Hospital length of stay (LoS) and hospital readmissions are metrics of healthcare performance. We examined the association between these two metrics in older patients hospitalized with decompensated heart failure (HF).

Material and methods:
Eight thousand and forty-nine patients hospitalized for HF in 106 U.S. hospitals had a median LoS of 5 days; among them, 3777 had a LoS > 5 days. Using propensity scores for LoS > 5 days, we assembled 2723 pairs of patients with LoS 1–5 vs. > 5 days. The matched cohort of 5446 patients was balanced on 40 baseline characteristics. We repeated the above process in 7045 patients after excluding those with LoS > 10 days, thus assembling a second matched cohort of 2399 pairs of patients with LoS 1–5 vs. 6–10 days. Hazard ratios (HR) and 95% confidence intervals (CI) for outcomes associated with longer LoS were estimated in matched cohorts.

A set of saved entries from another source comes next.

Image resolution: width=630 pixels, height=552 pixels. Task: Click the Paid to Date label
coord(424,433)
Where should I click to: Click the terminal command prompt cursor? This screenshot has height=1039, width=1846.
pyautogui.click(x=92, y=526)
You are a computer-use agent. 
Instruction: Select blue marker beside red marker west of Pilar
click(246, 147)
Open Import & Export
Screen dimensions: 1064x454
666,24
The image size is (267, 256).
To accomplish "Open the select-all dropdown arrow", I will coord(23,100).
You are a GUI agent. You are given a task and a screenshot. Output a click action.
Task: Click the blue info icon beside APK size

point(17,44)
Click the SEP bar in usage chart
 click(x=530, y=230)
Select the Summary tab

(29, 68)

In the primary matched cohort (n = 5446), LoS > 5 days was associated with a higher risk of all-cause readmission at 30 days (HR = 1.16; 95% CI: 1.04–1.31; p = 0.010), but not during longer follow-up. A longer LoS was also associated with a higher risk of mortality during 8.8 years of follow-up (HR = 1.13; 95% CI: 1.06–1.21; p < 0.001). LoS had no association with HF readmission. Similar associations were observed among the matched sensitivity cohort (n = 4798) that excluded patients with LoS > 10 days.

In propensity score-matched balanced cohorts of patients with HF, a longer LoS was independently associated with poor outcomes, which persisted when LoS > 10 days were excluded.